2. Set up the System: Write down the homogeneous system of equations $Mx = 0$, which is $(A - \lambda I)x = 0$.
3. Solve the System: Find the non-zero solutions for the vector $x$. The standard technique for this is Gaussian elimination (row reduction) applied to the matrix $M = A - \lambda I$. You are essentially finding the null space of the matrix $(A - \lambda I)$.
4. Identify the Eigenvector(s): The solution will typically involve one or more free variables. This means there isn't a single unique solution vector $x$. Instead, the solutions form a subspace called the eigenspace for that eigenvalue $\lambda$. Any non-zero vector in this eigenspace is a valid eigenvector. Usually, we pick a simple representative vector (often by setting the free variable(s) to a convenient value like 1).

Example Calculation

Let's work through a simple 2x2 example. Consider the matrix: $A = \begin{bmatrix} 4 & 1 \\ 2 & 3 \end{bmatrix}$

Suppose we have already found the eigenvalues using the characteristic equation. Let's say one of the eigenvalues is $\lambda = 5$. Now we find the eigenvector(s) corresponding to $\lambda = 5$.

1. Form the Matrix $(A - \lambda I)$: $A - \lambda I = A - 5I = \begin{bmatrix} 4 & 1 \\ 2 & 3 \end{bmatrix} - 5 \begin{bmatrix} 1 & 0 \\ 0 & 1 \end{bmatrix} = \begin{bmatrix} 4 & 1 \\ 2 & 3 \end{bmatrix} - \begin{bmatrix} 5 & 0 \\ 0 & 5 \end{bmatrix} = \begin{bmatrix} -1 & 1 \\ 2 & -2 \end{bmatrix}$

2. Set up the System $(A - \lambda I)x = 0$: Let $x = \begin{bmatrix} x_1 \\ x_2 \end{bmatrix}$. The system is: $\begin{bmatrix} -1 & 1 \\ 2 & -2 \end{bmatrix} \begin{bmatrix} x_1 \\ x_2 \end{bmatrix} = \begin{bmatrix} 0 \\ 0 \end{bmatrix}$ This translates to the equations: $-x_1 + x_2 = 0$ $2x_1 - 2x_2 = 0$

3. Solve the System: Notice that the second equation is just -2 times the first equation. They are linearly dependent, which is expected since the matrix $(A - 5I)$ is singular. From the first equation, we get: $x_2 = x_1$ The variable $x_1$ is a free variable. We can choose any value for it (except 0, because eigenvectors must be non-zero), and $x_2$ will be determined.

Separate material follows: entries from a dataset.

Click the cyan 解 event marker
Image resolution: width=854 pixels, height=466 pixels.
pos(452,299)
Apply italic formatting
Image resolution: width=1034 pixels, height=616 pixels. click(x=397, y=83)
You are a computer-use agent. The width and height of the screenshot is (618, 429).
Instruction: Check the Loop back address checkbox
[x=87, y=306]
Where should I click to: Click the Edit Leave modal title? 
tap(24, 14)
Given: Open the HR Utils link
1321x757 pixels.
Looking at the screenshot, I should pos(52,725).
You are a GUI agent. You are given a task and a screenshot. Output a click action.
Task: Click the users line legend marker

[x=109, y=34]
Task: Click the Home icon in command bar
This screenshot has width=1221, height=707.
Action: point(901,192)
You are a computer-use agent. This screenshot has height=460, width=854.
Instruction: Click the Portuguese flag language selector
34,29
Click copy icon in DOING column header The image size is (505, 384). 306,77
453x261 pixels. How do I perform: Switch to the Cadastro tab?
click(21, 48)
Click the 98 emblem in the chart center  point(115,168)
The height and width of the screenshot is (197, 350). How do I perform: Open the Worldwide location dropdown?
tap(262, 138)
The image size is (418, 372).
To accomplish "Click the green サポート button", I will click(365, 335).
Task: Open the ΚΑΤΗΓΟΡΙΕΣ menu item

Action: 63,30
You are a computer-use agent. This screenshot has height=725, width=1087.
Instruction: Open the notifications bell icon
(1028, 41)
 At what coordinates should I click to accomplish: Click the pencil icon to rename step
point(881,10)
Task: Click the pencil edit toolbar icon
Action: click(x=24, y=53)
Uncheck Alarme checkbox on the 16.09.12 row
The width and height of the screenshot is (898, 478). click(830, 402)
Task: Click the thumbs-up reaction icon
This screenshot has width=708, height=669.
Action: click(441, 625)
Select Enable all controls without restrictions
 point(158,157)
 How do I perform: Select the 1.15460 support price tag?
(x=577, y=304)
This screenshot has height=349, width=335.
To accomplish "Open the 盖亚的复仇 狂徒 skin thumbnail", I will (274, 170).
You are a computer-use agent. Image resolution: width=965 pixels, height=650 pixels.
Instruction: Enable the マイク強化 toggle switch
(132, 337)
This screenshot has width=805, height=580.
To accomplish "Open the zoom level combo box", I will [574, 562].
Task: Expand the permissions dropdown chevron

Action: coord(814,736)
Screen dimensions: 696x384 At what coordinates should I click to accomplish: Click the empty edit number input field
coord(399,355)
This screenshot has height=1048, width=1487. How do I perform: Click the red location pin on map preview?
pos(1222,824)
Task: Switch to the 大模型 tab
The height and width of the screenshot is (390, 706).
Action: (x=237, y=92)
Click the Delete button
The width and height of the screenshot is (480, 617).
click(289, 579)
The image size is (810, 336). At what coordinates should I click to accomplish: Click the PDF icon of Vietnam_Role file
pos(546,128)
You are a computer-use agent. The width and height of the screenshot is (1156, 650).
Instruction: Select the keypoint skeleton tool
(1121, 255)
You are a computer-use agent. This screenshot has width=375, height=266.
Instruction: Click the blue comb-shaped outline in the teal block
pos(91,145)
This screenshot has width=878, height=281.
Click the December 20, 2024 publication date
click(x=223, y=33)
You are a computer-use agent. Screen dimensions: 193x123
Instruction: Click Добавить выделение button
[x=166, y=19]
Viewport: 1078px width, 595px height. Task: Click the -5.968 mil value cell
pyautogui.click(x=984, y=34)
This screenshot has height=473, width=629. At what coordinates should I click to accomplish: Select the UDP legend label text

4. Identify an Eigenvector: Let's choose a simple value for the free variable, say $x_1 = 1$. Then $x_2 = 1$. So, one eigenvector corresponding to the eigenvalue $\lambda = 5$ is: $x = \begin{bmatrix} 1 \\ 1 \end{bmatrix}$ Any non-zero scalar multiple of this vector, like $\begin{bmatrix} 2 \\ 2 \end{bmatrix}$ or $\begin{bmatrix} -0.5 \\ -0.5 \end{bmatrix}$, is also a valid eigenvector for $\lambda = 5$. The set of all such vectors forms the eigenspace for $\lambda=5$.

You would repeat this process for any other eigenvalues found for matrix $A$.

While performing Gaussian elimination by hand is instructive for smaller matrices, for larger matrices encountered in machine learning applications, you'll rely on numerical libraries like NumPy, which have efficient functions to compute both eigenvalues and eigenvectors directly. Understanding this underlying process, however, provides valuable insight into what these functions are doing and how to interpret their results.